## What is needed:
Please print all of the records below verbatim, leaving out the pictures.
* BEGIN Record extracts *
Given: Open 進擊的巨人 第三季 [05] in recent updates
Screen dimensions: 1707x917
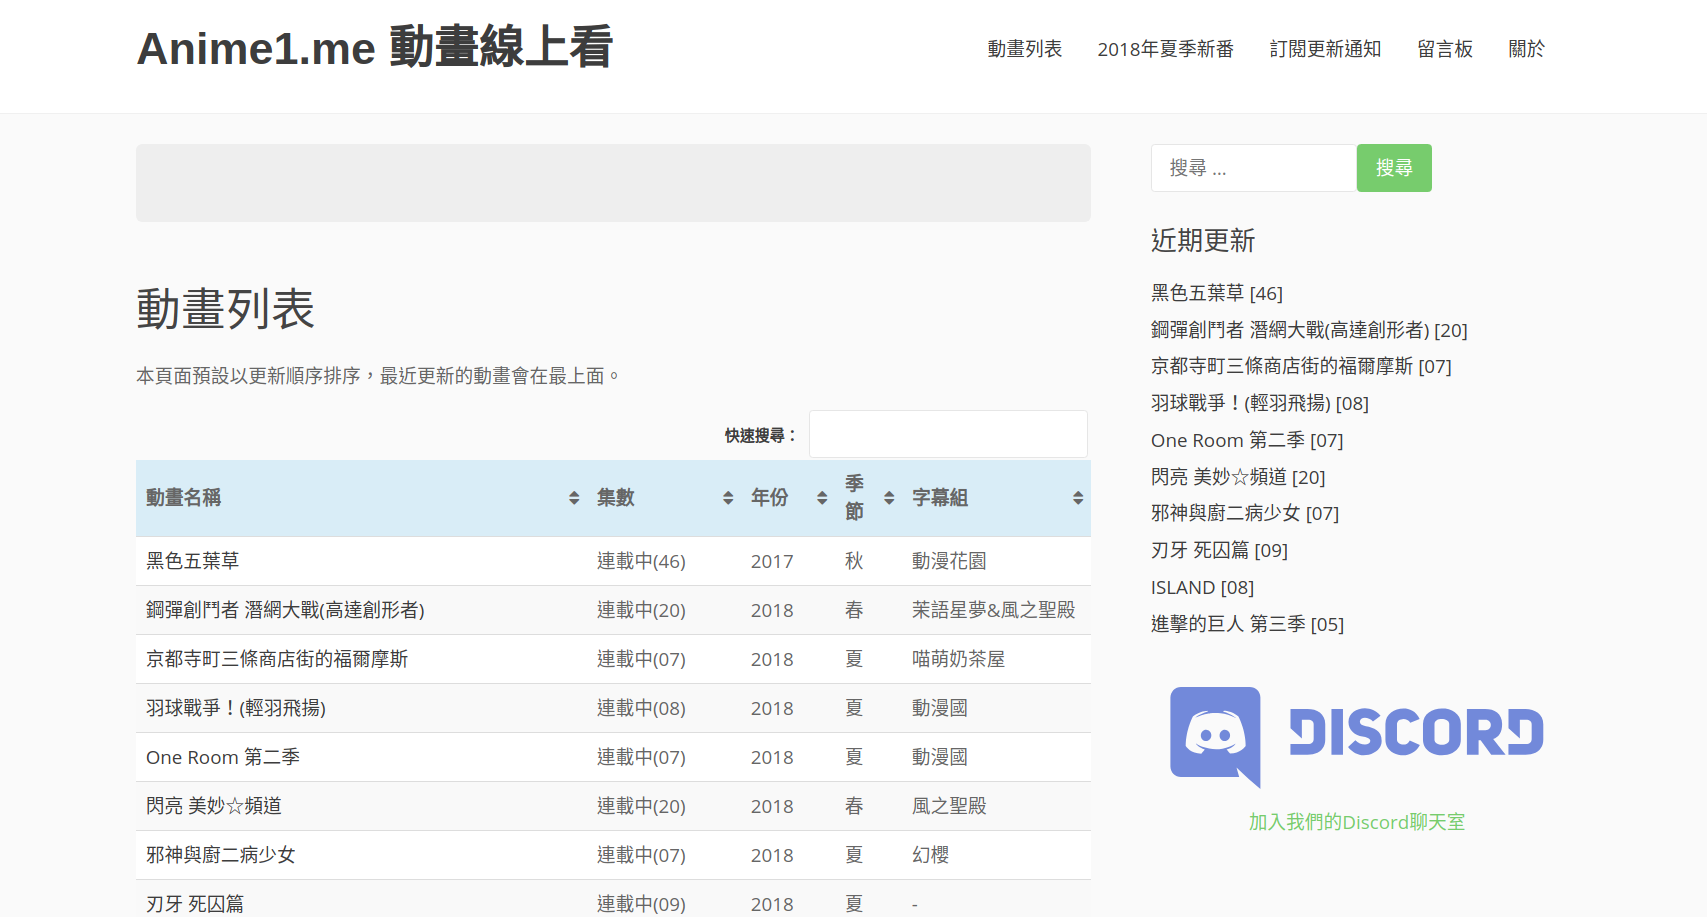Looking at the screenshot, I should (1247, 624).
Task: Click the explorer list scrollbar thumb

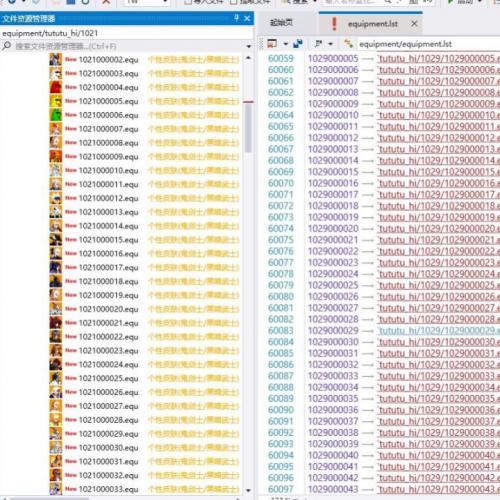Action: [248, 129]

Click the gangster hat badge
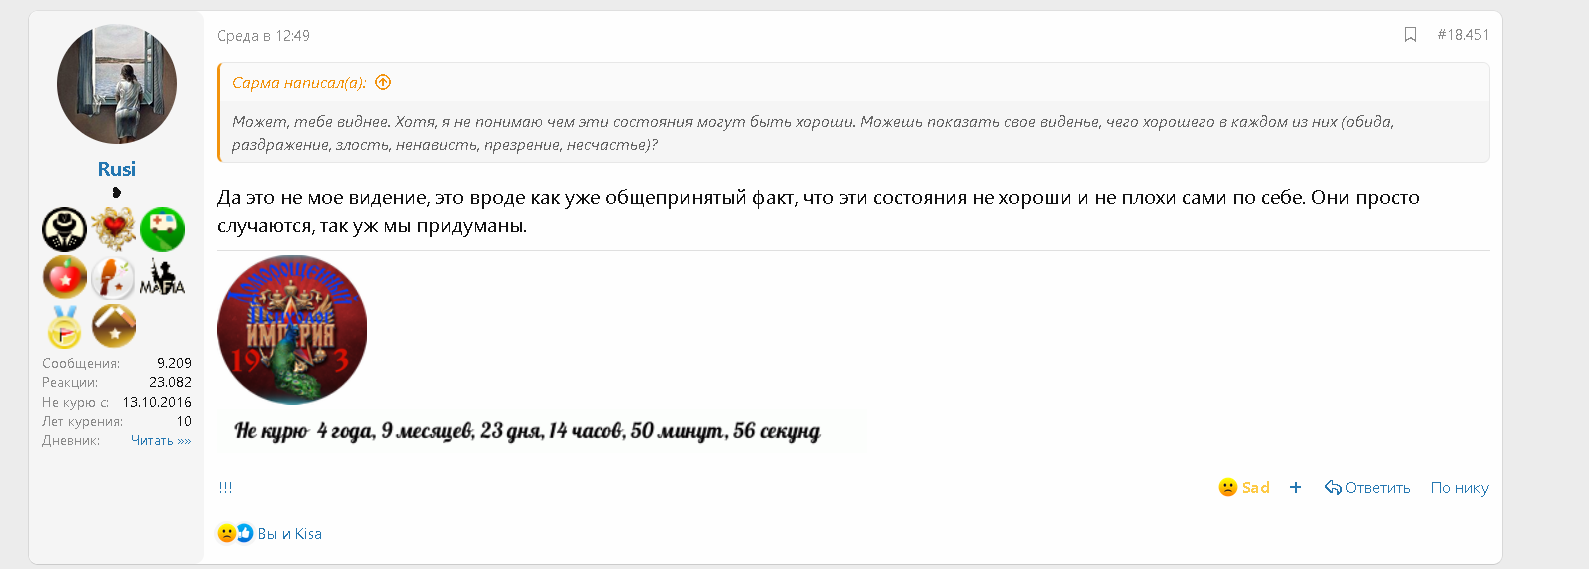(x=65, y=229)
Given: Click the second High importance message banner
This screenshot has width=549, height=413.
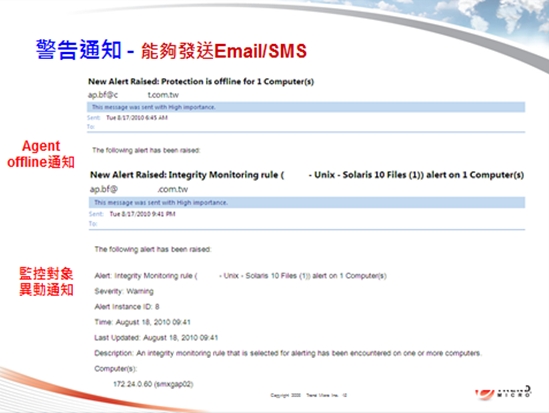Looking at the screenshot, I should point(307,203).
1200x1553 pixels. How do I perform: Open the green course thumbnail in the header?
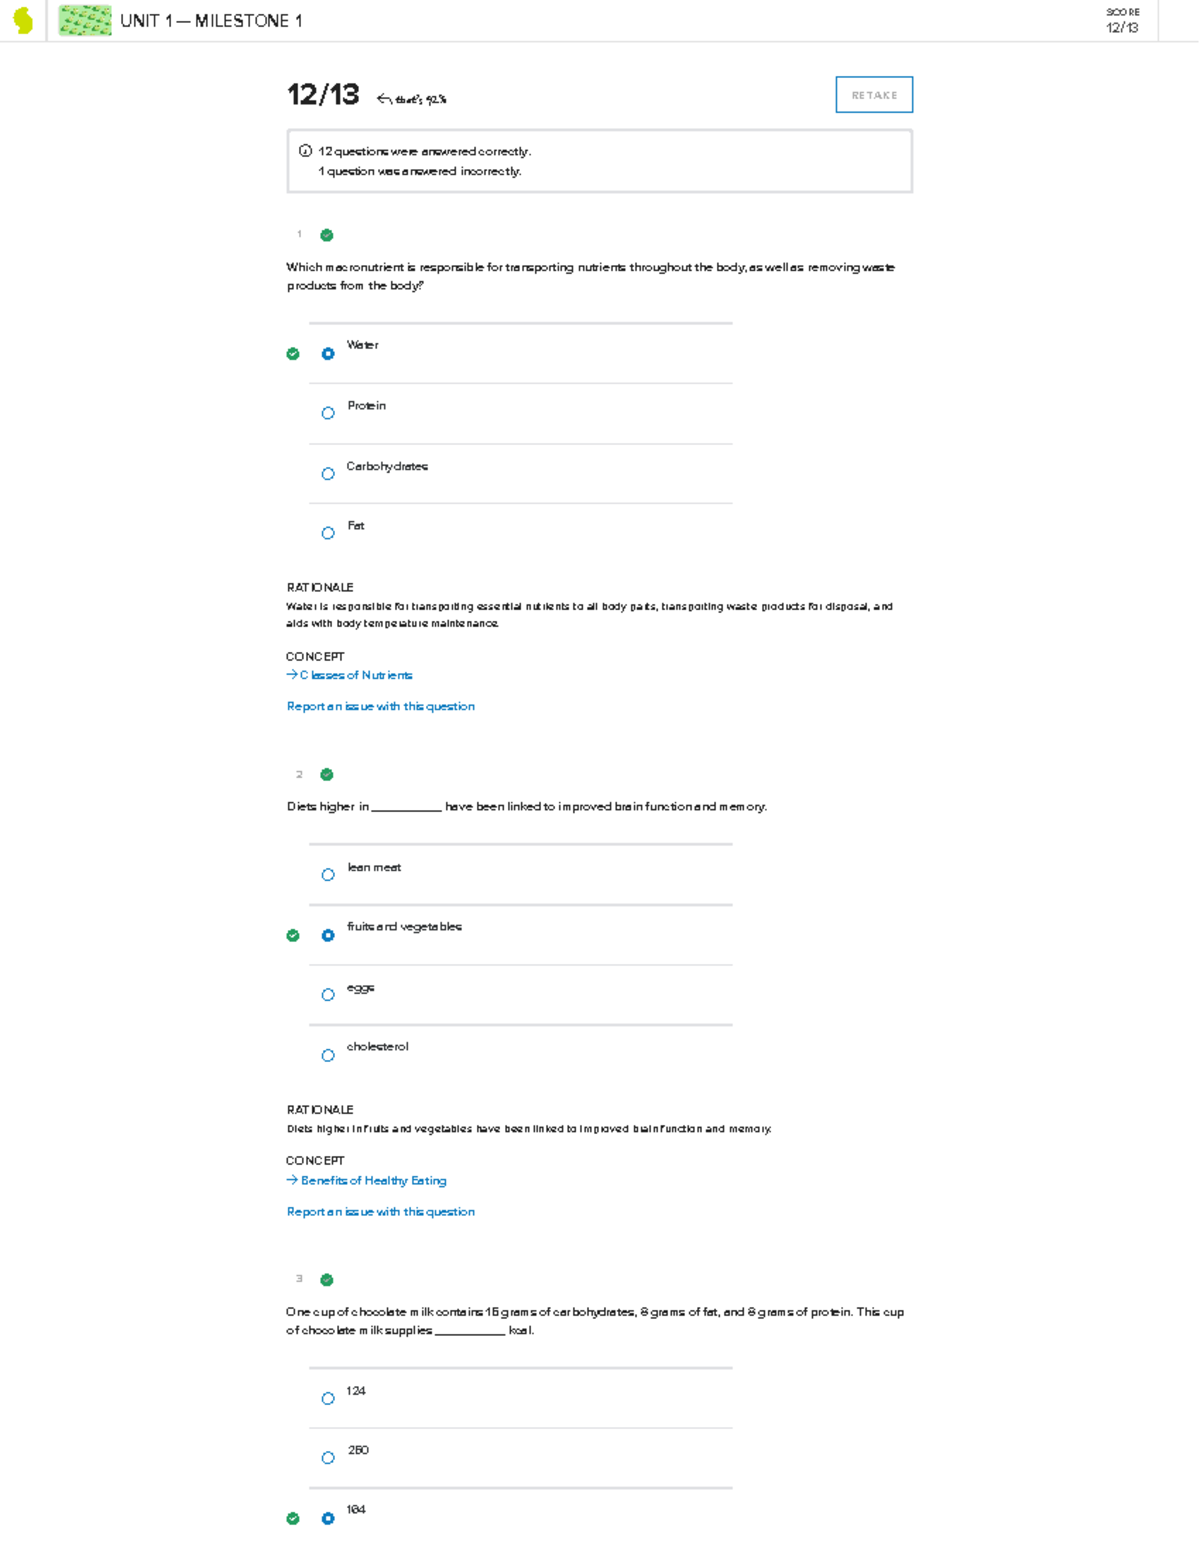(86, 22)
* END Record extracts *
## Finished task:
Given: Open 進擊的巨人 第三季 [05] in recent updates
Screen dimensions: 1707x917
Looking at the screenshot, I should (1247, 624).
Task: Click the explorer list scrollbar thumb

Action: [248, 129]

Click the gangster hat badge
(x=65, y=229)
Given: Click the second High importance message banner
This screenshot has width=549, height=413.
Looking at the screenshot, I should point(307,203).
1200x1553 pixels. How do I perform: Open the green course thumbnail in the header?
(86, 22)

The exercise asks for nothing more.